### What the task requires
Exclude all pictures, and reproduce exactly the lines from the one containing "506x380 pixels. At" through the end of the records, with nothing else added.
---------- Records to use ----------
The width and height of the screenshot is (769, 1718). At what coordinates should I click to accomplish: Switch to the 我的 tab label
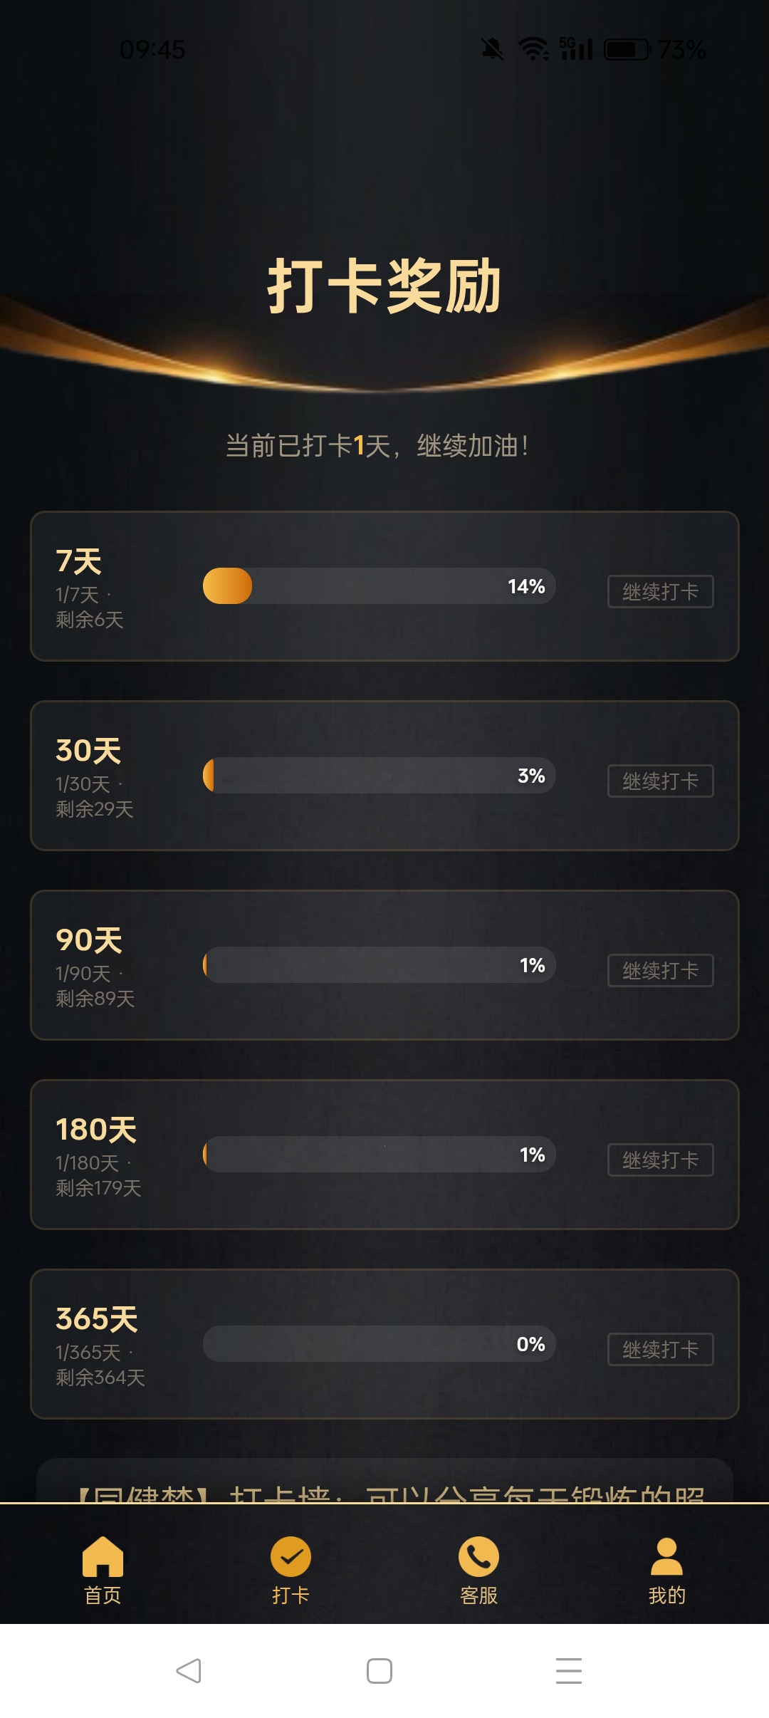(666, 1595)
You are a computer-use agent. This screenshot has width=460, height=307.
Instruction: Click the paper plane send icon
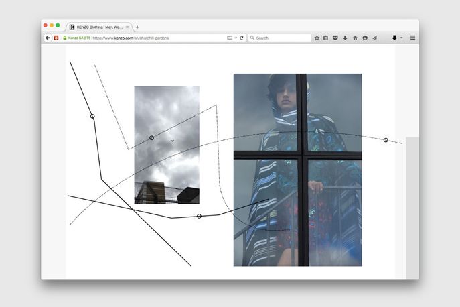374,38
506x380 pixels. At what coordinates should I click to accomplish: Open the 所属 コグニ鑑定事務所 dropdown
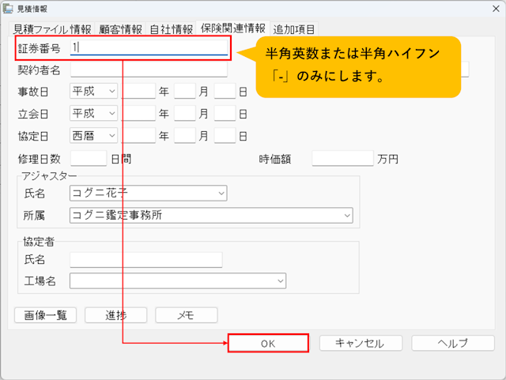pyautogui.click(x=211, y=215)
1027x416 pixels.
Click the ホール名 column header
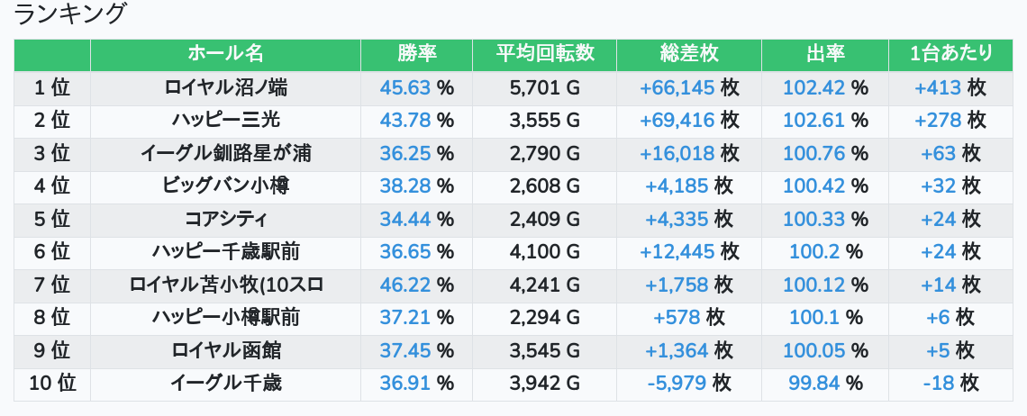pyautogui.click(x=225, y=54)
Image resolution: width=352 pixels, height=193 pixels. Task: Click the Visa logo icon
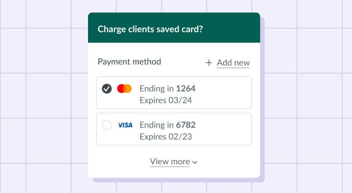click(125, 125)
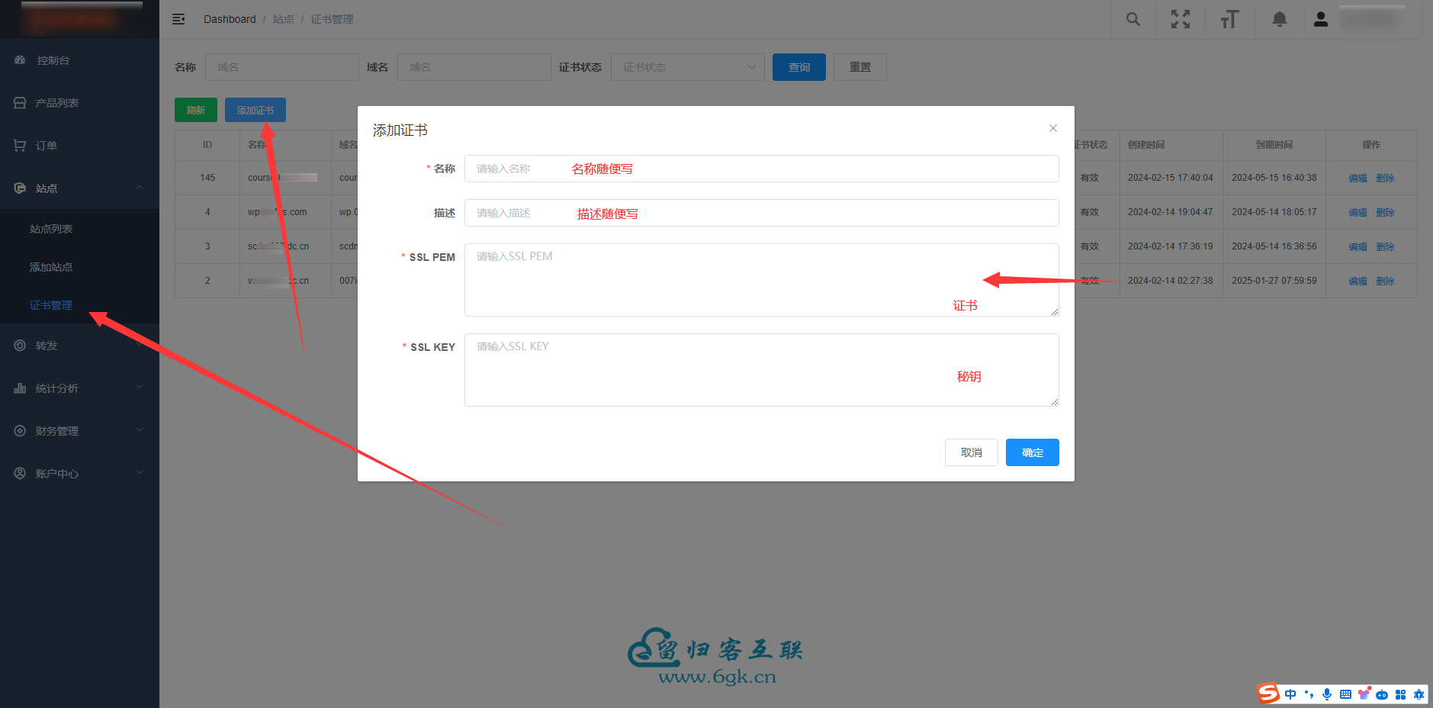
----------
### Problem solution
506x380 pixels. At what coordinates should I click to accomplish: Open the 所属 コグニ鑑定事務所 dropdown
pyautogui.click(x=211, y=215)
1027x416 pixels.
Click the ホール名 column header
pyautogui.click(x=225, y=54)
Image resolution: width=352 pixels, height=193 pixels. Task: Click the Visa logo icon
click(125, 125)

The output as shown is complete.